David John Moore Cornwell was born on October 19, 1931 in Dorset, England, to Ronnie and Olive, though his mother, despairing at the infidelities and financial impropriety of her husband, abandoned the family when he was five.
At the age of 17, Cornwell studied German in Bern, Switzerland, where he came to the attention of British spies.
After a spell in the British army, he studied at Oxford, where he informed on left-wing students for MI5.
He taught at Eton and worked at MI5 in London before moving in 1960 to MI6.
Posted to Bonn in West Germany, Cornwell fought on one of the toughest fronts of Cold War espionage: 1960s Berlin. As the Berlin Wall went up, le Carre wrote The Spy Who Came in from the Cold.
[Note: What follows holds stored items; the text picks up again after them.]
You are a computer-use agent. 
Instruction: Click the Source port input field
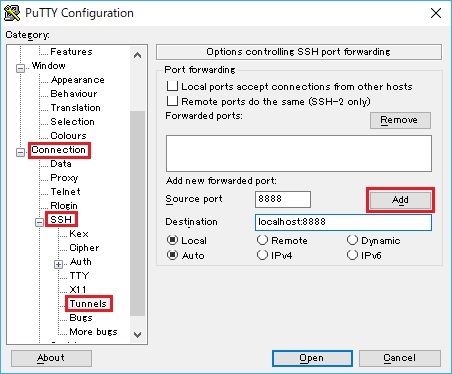(x=283, y=199)
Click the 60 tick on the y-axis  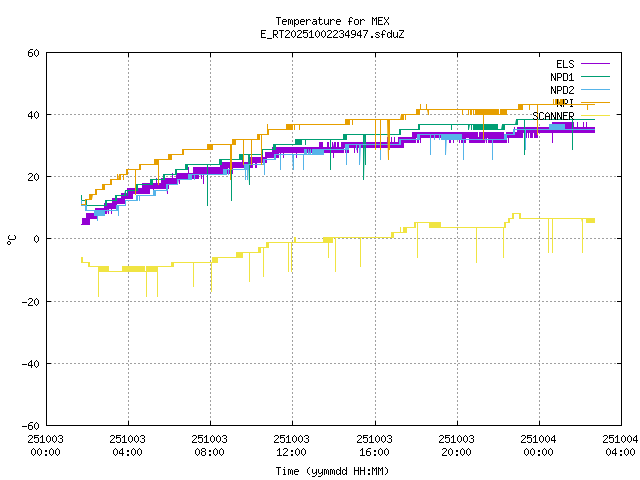pos(33,53)
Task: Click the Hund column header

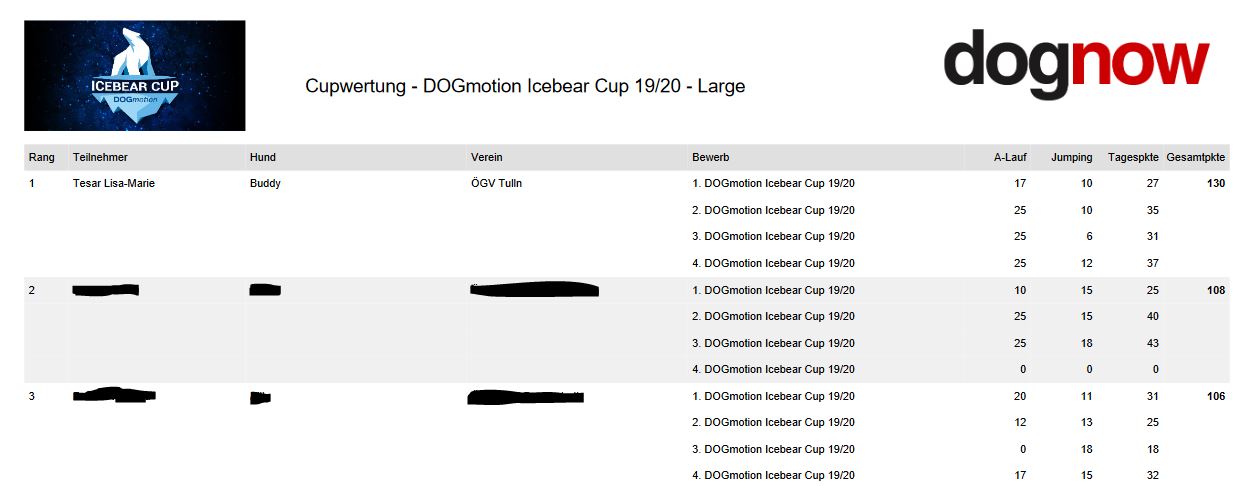Action: pos(263,158)
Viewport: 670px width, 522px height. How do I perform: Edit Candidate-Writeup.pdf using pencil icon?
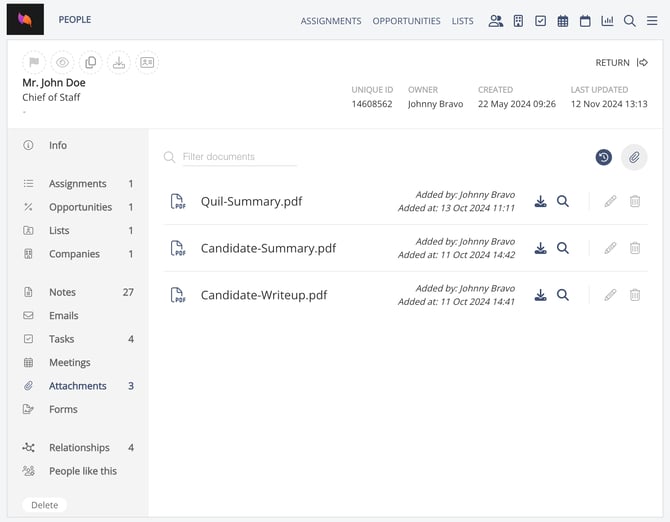[x=610, y=295]
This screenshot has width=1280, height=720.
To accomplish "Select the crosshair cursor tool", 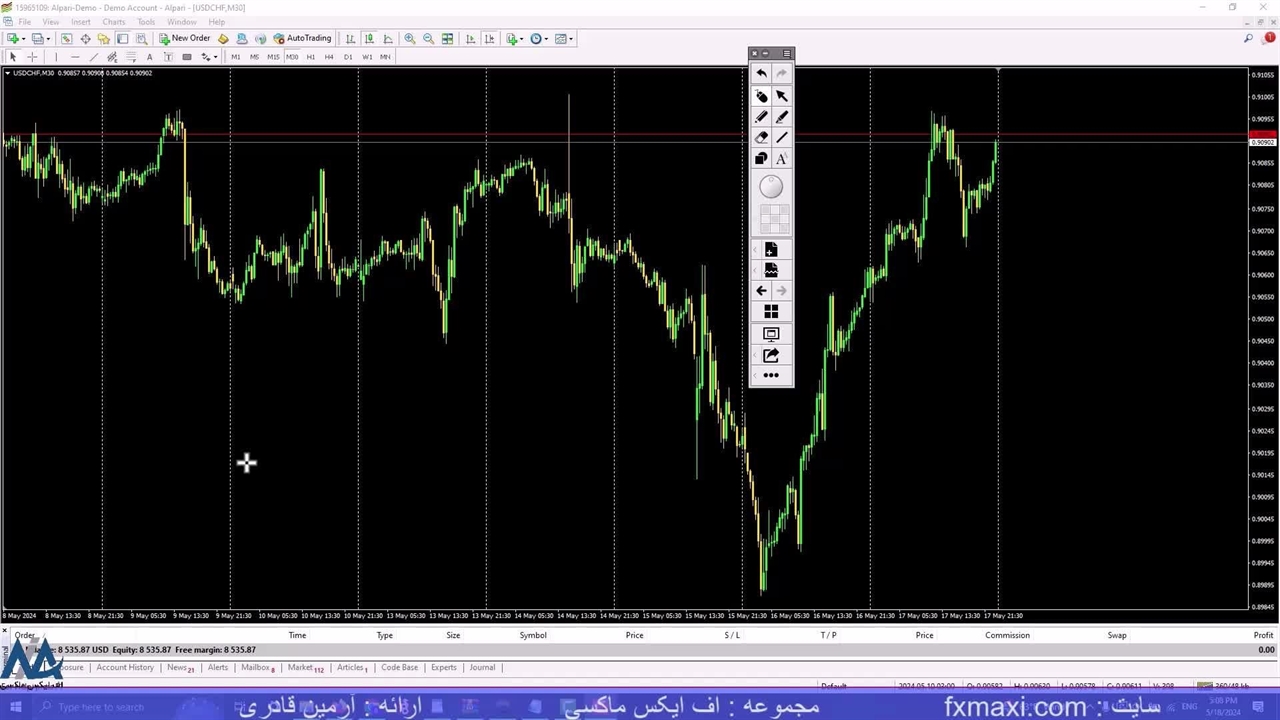I will click(x=32, y=57).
Le Carre devoted himself to writing and the greatest betrayal in British intelligence history gave him material for a masterpiece.
The discovery, which began in the 1950s with the defection of Guy Burgess and Donald Maclean, that the Soviets had run spies recruited at Cambridge to penetrate British intelligence hit confidence in the once legendary services.
Le Carre wove the story of betrayal into the Karla trilogy, beginning with Tinker Tailor Soldier Spy (1974) and ending with Smiley's People (1979).
After the Soviet Union collapsed, leaving Russia's once mighty spies impoverished, le Carre turned his focus to what he perceived as the corruption of the US-dominated world order.